Source text:
::::::

On a point of order. When the Closure was previously moved on this debate my hon. Friend the Member for Bury St. Edmunds (Mr. Eldon Griffiths) had just made an extremely interesting speech about E.L.D.O. and the Minister had got to his feet to reply. Are we not to hear his reply? It is all very well for you, Mr. Deputy Speaker, to say that someone may catch the eye of the occupant of the Chair. It may be that the Patronage Secretary will do that. He is very large but not very handsome. I could catch your eye, so could he, and if the latter were to happen our rights would be seriously curtailed.

Mr. Deputy Speaker

Order. These matters are purely hypothetical, and I call Mr. Nial MacDermot.

Mr. Eldon Griffiths

On a point of order. I made a series of very serious charges against the Government. I asked that the grievances which I put forward should be answered before we voted Supply. Surely it is in the interests of the Government themselves to seek an opportunity to reply to the charges that I made? If they do not we will be left with the prosecution's case, and not hear the case for the defence. It cannot be in the interests of the House to permit that.

Mr. Deputy Speaker

That is not a point of order for the Chair. We must allow the Government to answer.

::::::

Work order A: In the parliamentary debate excerpt, list every name that follows the title "Mr."
Work order B: For each statement, answer yes or no according to the parliamentary debate excerpt and quote the words that decide it: (i) Mr. Eldon Griffiths is the Member for Bury St. Edmunds. (ii) Mr. Deputy Speaker rules that Mr. Eldon Griffiths has raised a point of order for the Chair. (iii) The first speaker calls the Patronage Secretary very handsome.

Data supplied:
::::::

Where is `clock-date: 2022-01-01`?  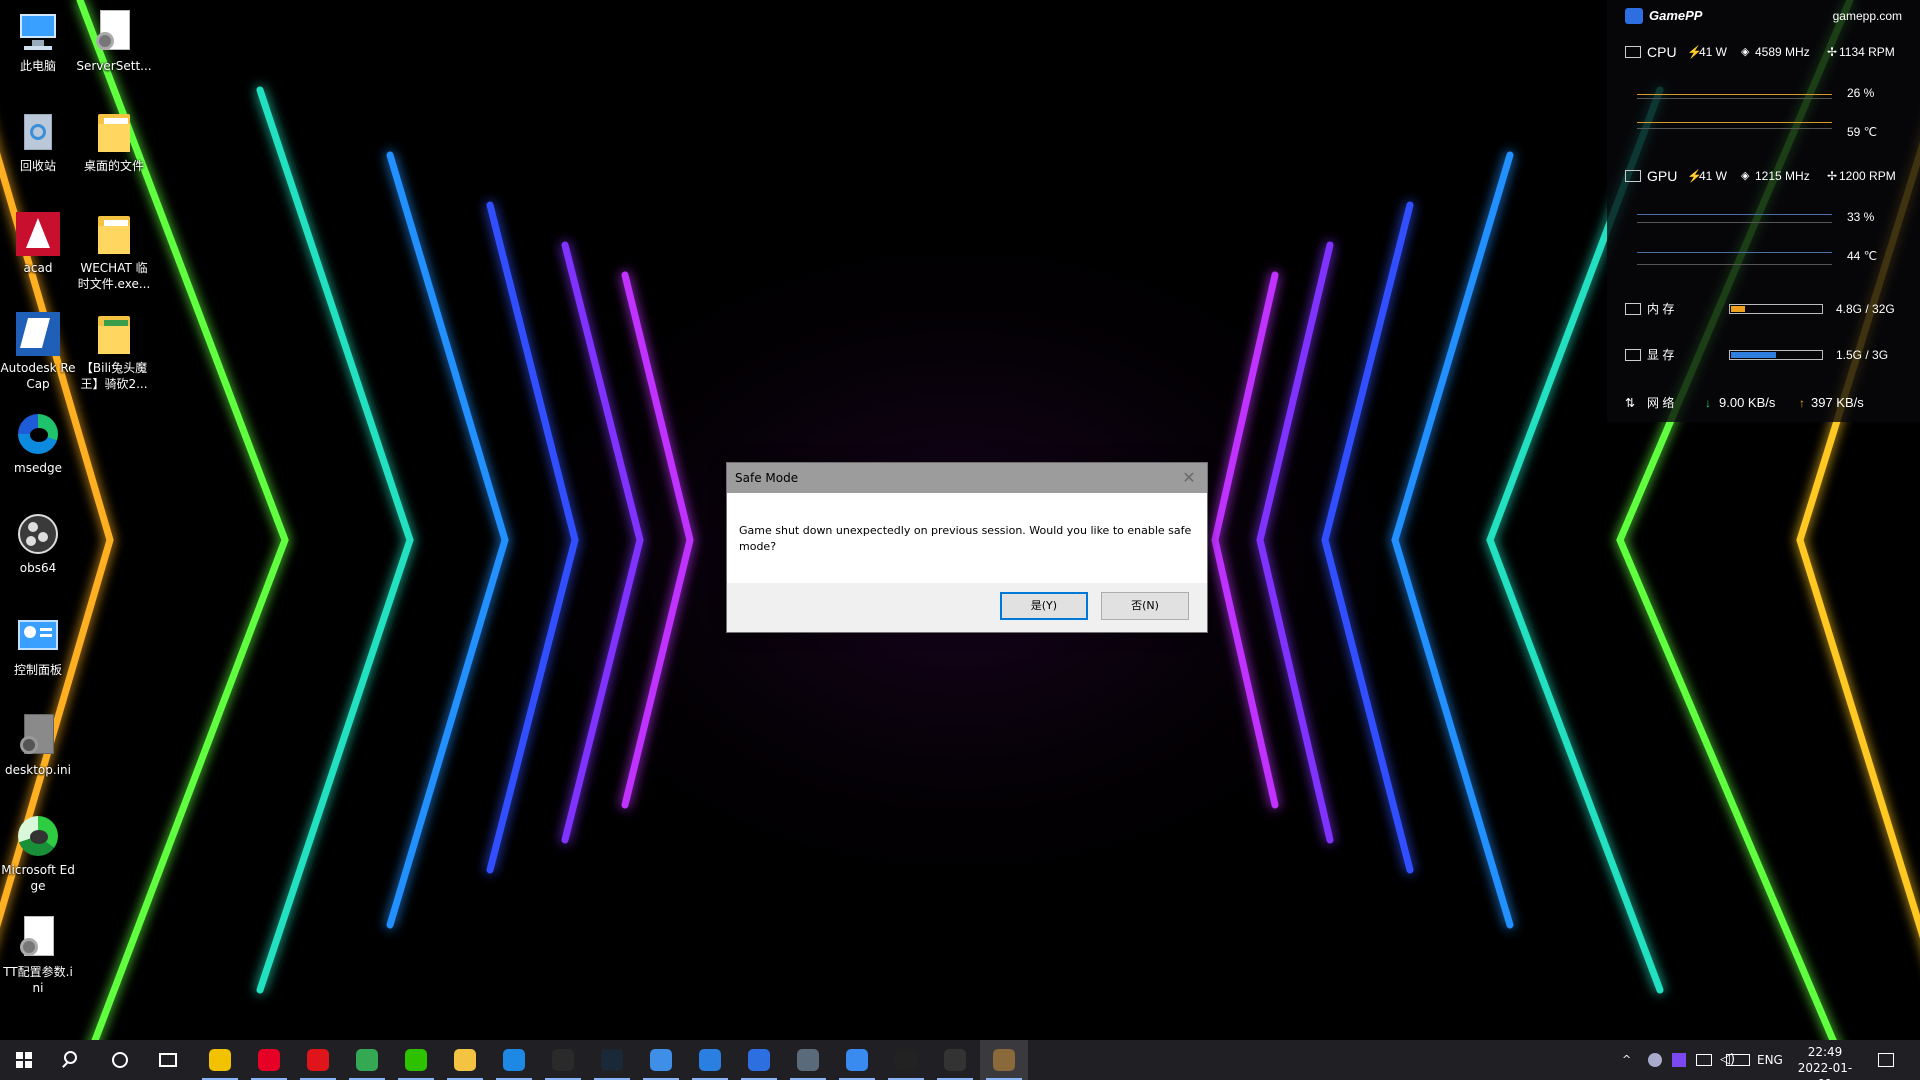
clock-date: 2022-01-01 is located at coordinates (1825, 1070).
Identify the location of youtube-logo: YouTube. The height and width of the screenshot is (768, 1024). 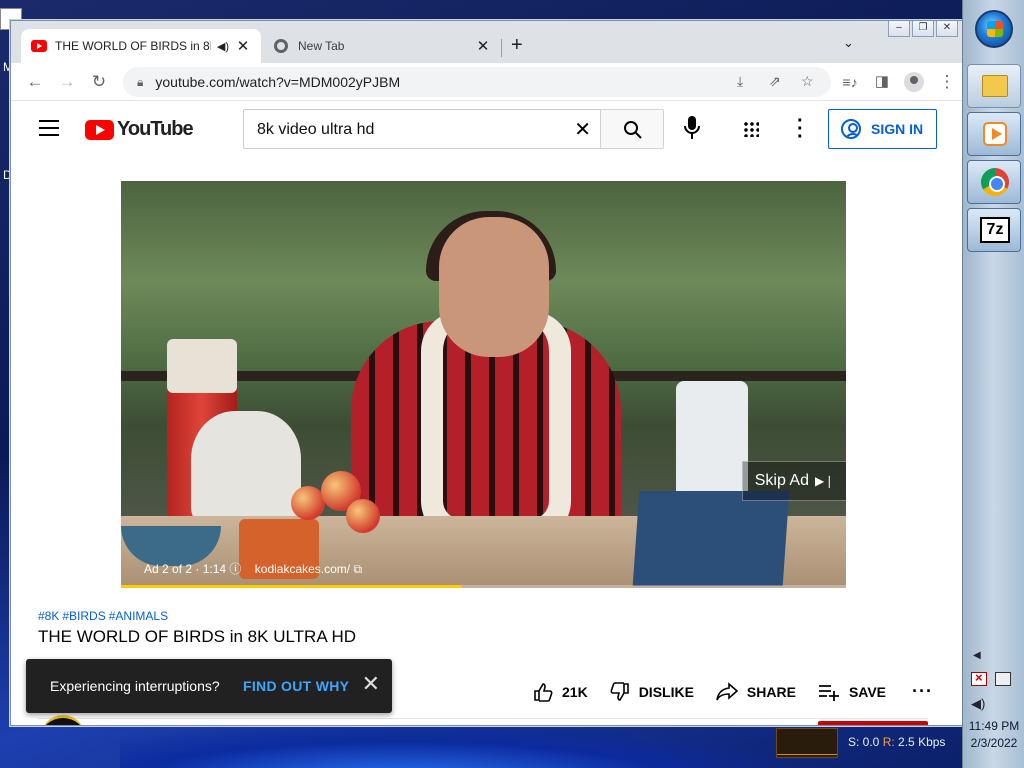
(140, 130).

::::::

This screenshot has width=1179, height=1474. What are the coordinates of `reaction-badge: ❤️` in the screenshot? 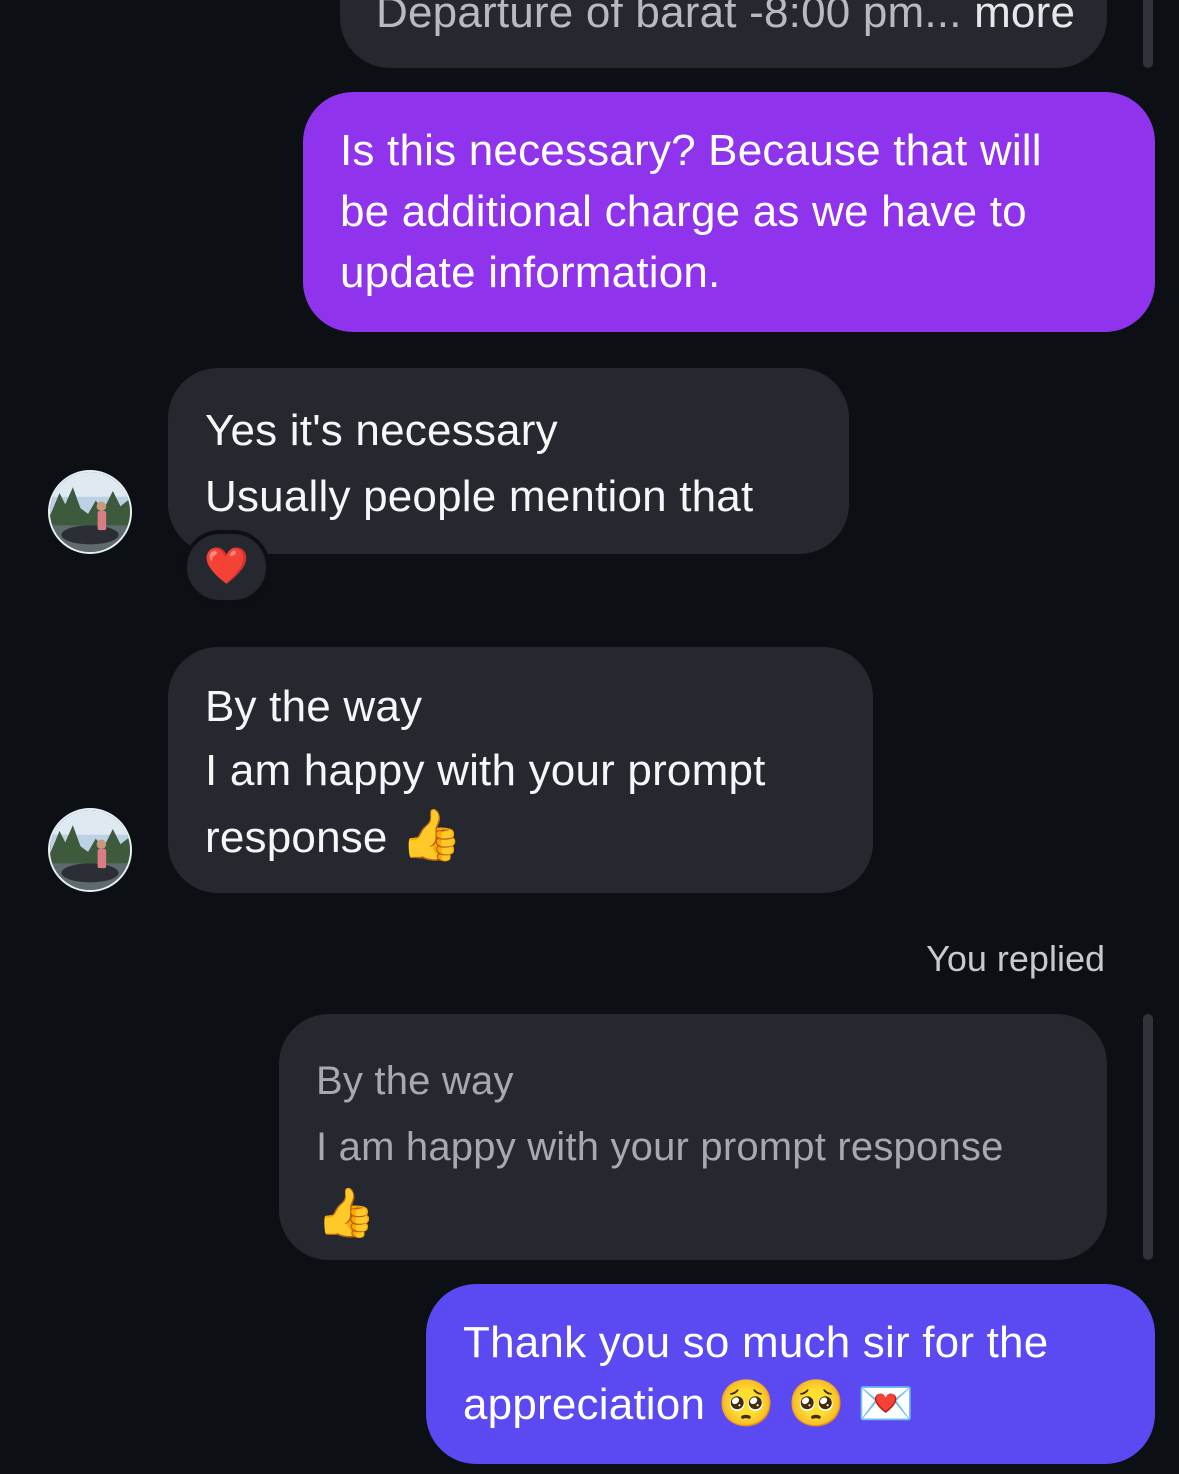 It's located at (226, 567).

::::::

Exercise result A: Mr. Eldon Griffiths, Mr. Deputy Speaker, Mr. Nial MacDermot

Exercise result B:
(i) Yes: "my hon. Friend the Member for Bury St. Edmunds (Mr. Eldon Griffiths)"
(ii) No: "That is not a point of order for the Chair."
(iii) No: "He is very large but not very handsome."